Title : Repurposing of atovaqoune for treatment of FLT3-ITD quizartinib sensitive and resistant acute myeloid leukemia
Abstract:
FLT3-ITD is the most common mutation in acute myeloid leukemia (AML). Despite the clinical availability of some targeted agents against AML, including a recently approved FLT3 inhibitor, quizartinib, the poor survival rate and drug resistance remain a problem. Here, we explore the effect of atovaquone an FDA-approved, anti-malarial drug on MOLM-13 quizartinib sensitive and resistant cell lines as a cellular model for FLT3-ITD AML. 30 µM atovaquone treatment significantly induced apoptosis by >80% in both cell lines after 96 h.
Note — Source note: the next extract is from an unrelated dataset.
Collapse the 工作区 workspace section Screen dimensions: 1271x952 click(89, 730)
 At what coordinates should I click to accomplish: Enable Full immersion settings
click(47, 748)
The Seahorse XF96 Cell Mito Stress Test indicated that after 24 h of treatment with 30 µM atovaquone, the oxygen consumption rate parameters including basal respiration, maximal mitochondrial respiration and ATP production were reduced by >85% in both cell lines, compared to untreated cells. Indeed, 10 µM treatment reduced all the parameters by >50% in quizartinib sensitive cells. ROS elevated by 50-fold on FLT3-ITD sensitive (p<0.0001) and 29- fold in FLT3-ITD resistant (p<0.001). Finally, RNA seq analysis shows significant downregulation of cell cycle and oxidative phosphorylation in both cell lines. In conclusion, at a clinically relevant concentration, atovaquone exerts its antileukemic effect in FLT3-ITD quizartinib sensitive and resistant cells by increasing oxidative stress leading to cell death.